Unified CPU/GPU statistical categorical encoding: leakage-safe target encoding generalized to arbitrary statistics, with one sklearn-compatible API.
Project description
catstat
Unified CPU/GPU statistical categorical encoding: leakage-safe target encoding generalized to arbitrary statistics, behind one scikit-learn-compatible API.
Runs on CPU (pandas/numpy) and on GPU (RAPIDS cuDF/CuPy), parity-validated (CPU/GPU allclose).
Device-resident pipelines are where the GPU pays off: pass a cuDF DataFrame and the whole
encode — factorize, cross-fitting, gather, output — stays on the device (Colab T4: ~2.6× at 100k
rows to ~6–13× at 1M–10M rows vs CPU, returning cuDF). For pandas-origin data the
host↔device copies eat the win (~1.1× at best), so backend="auto" still resolves to CPU;
cuDF input routes to the GPU automatically. See docs/roadmap.md and
docs/known_issues.md (KI-020).
import cudf
enc = TargetEncoder(cols=["cat"], stats=["mean", "var"]) # backend="auto"

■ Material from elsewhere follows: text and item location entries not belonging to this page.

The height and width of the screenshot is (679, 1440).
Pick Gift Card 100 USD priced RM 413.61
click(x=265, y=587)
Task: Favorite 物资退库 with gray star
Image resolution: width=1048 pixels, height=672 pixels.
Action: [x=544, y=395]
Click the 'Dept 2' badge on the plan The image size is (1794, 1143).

out = enc.fit_transform(cudf.from_pandas(X), y) # stays on device; returns cuDF
Install
pip install catstat
Optional extras: catstat[gpu] (RAPIDS cuDF/CuPy, CUDA 12), catstat[polars]

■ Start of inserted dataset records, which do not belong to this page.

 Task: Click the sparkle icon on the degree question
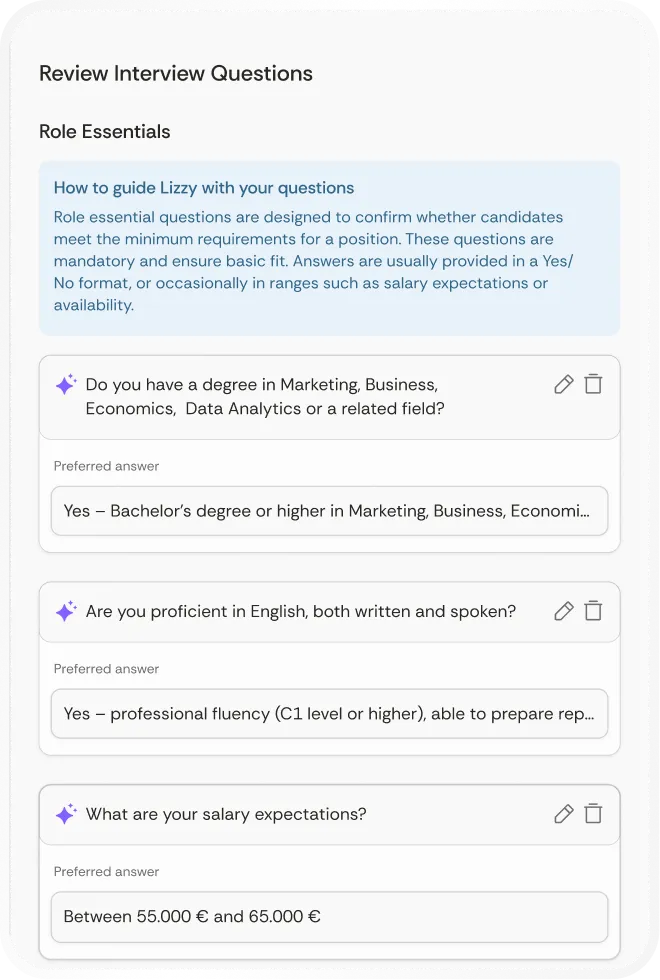click(66, 384)
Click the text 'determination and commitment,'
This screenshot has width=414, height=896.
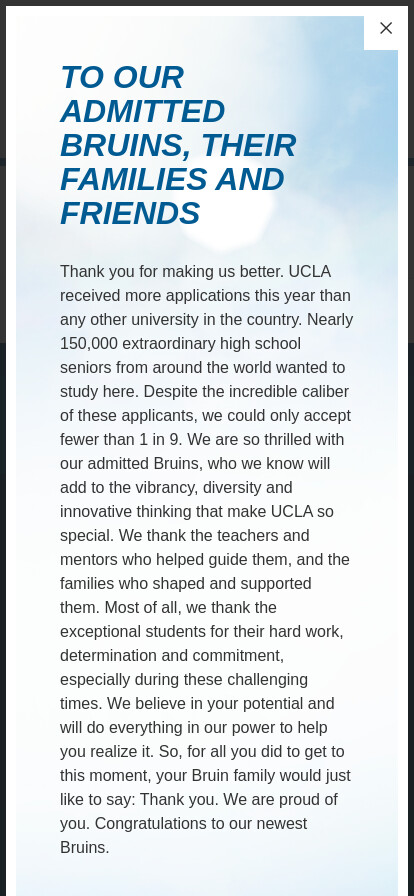click(x=172, y=655)
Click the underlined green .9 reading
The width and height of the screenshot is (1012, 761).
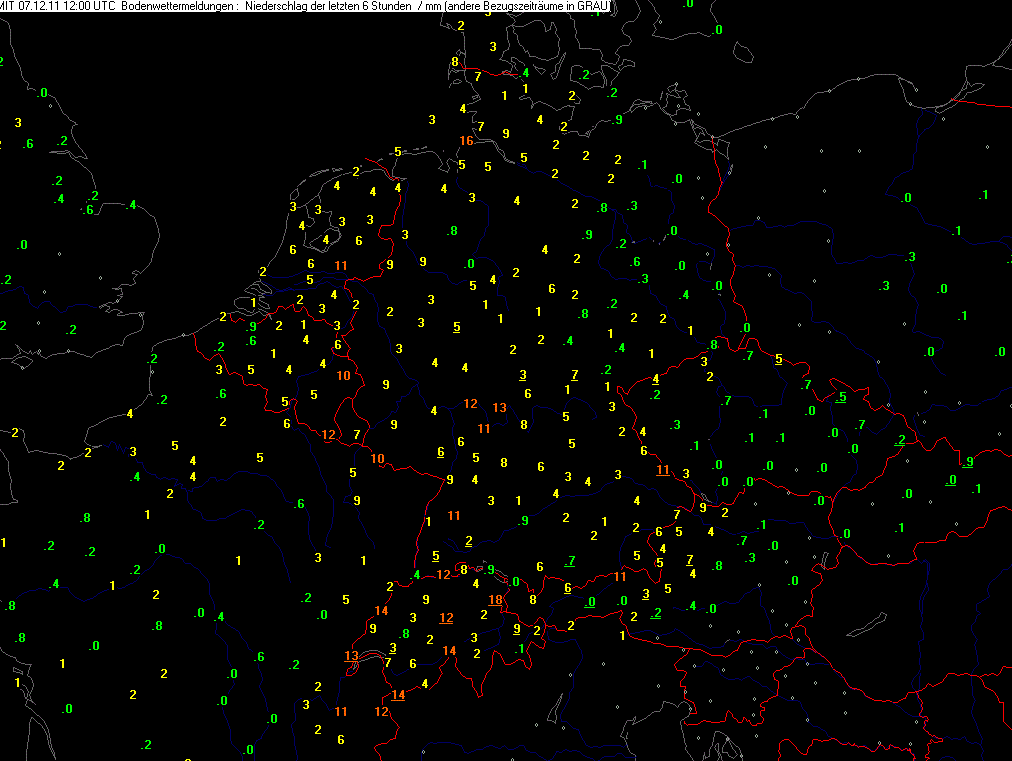tap(967, 461)
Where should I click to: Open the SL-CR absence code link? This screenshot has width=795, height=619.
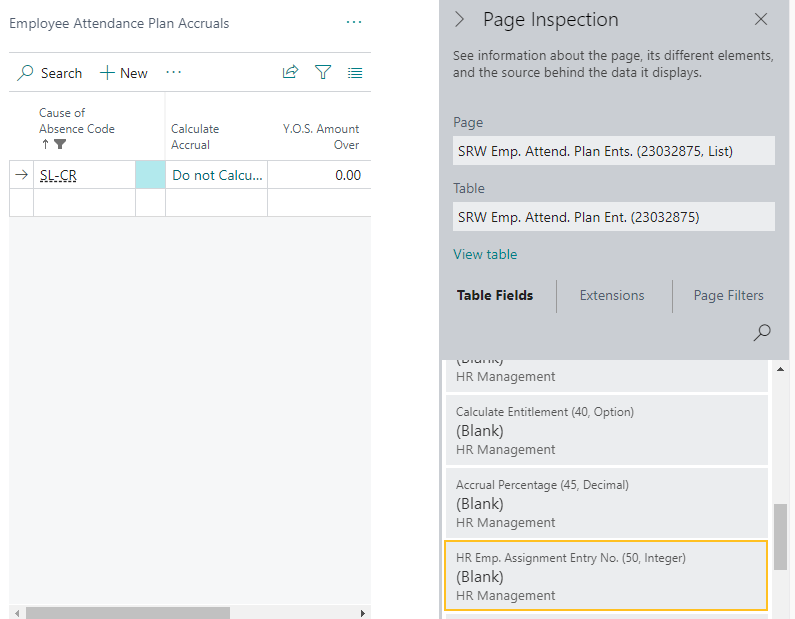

(output="polars"), catstat[docs] (API-reference build), catstat[dev] (tests + lint + build).
Quickstart
from catstat import TargetEncoder, CountEncoder, FrequencyEncoder
enc = TargetEncoder(cols="auto", stats=["mean"], smooth="auto", cv=5, random_state=42)

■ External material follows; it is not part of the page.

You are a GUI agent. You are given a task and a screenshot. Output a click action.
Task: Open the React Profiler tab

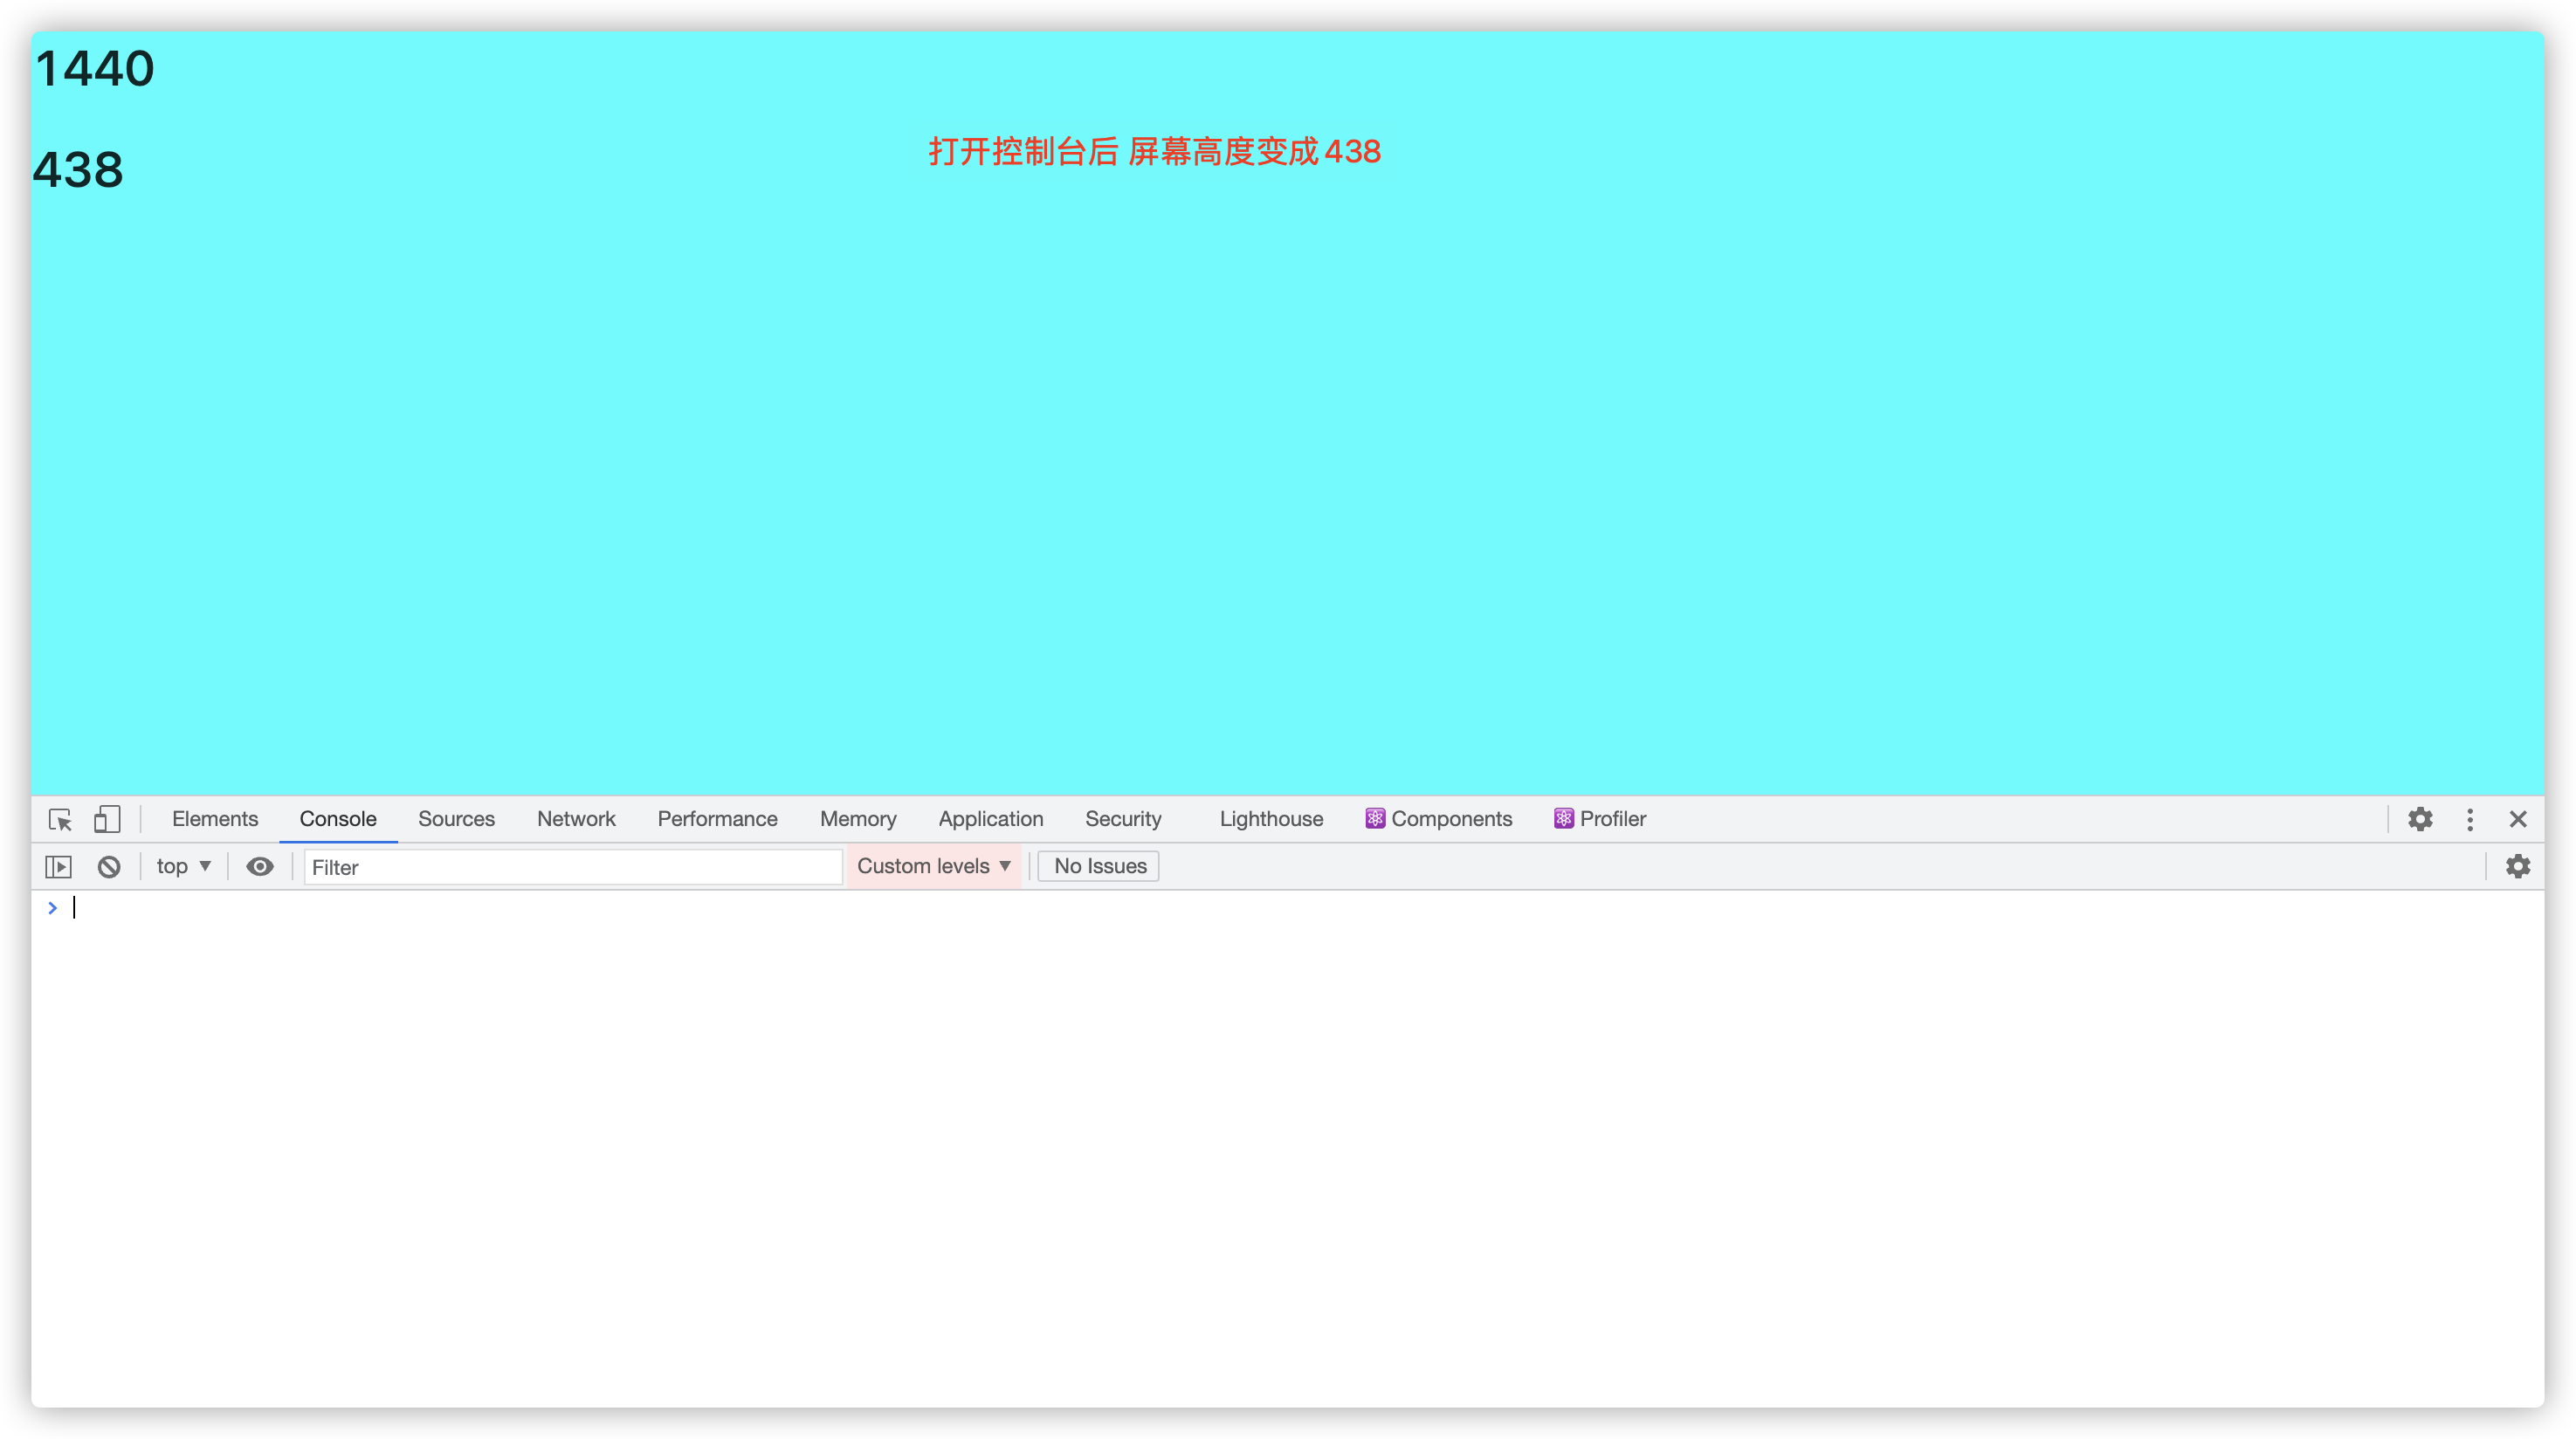[1601, 819]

X_train_enc = enc.fit_transform(X_train, y_train) # out-of-fold (leakage-safe)
X_test_enc = enc.transform(X_test) # full-data encodings for new data
Why catstat
sklearn's TargetEncoder is CPU and mean-only; cuML is GPU-only (RAPIDS-locked, few stats);
category_encoders has no internal cross-fitting (leakage risk). catstat is the union: one API,
CPU today and GPU when it pays off, generalized statistics, always leakage-safe.
What it encodes
Three encoders over a shared core: TargetEncoder (supervised, cross-fitted) and the
unsupervised CountEncoder / FrequencyEncoder. TargetEncoder(stats=[...]) selects the
statistics to emit:
stats= entry |
smoothing | target | GPU | column infix |
|---|---|---|---|---|
"mean" |
m-estimate (fixed) / empirical-Bayes ("auto", = sklearn's formula) / "sigmoid" (category_encoders') |
regression / binary / multiclass | ✅ | te_mean |
"count" |
— | unsupervised | ✅ | count |
"frequency" |
— | unsupervised | ✅ | freq |
"var", "std" |
— (global fallback) | regression | ✅ | te_var, te_std |
"median", "min", "max" |
— (global fallback) | regression | ✅ | te_median / te_min / te_max |
"skew", "kurt" |
— (global fallback) | regression | ✅ | te_skew, te_kurt |
"woe" |
inherits the mean's smoothing (logit-derived) | binary | ✅ | woe |
("name", callable) — custom (quantiles, IQR, …) |
— (global fallback) | regression | CPU only | name |
Smoothing honesty: only mean/probability statistics are smoothed — smooth accepts a fixed
m, "auto" (empirical-Bayes, verified exactly sklearn's TargetEncoder(smooth="auto")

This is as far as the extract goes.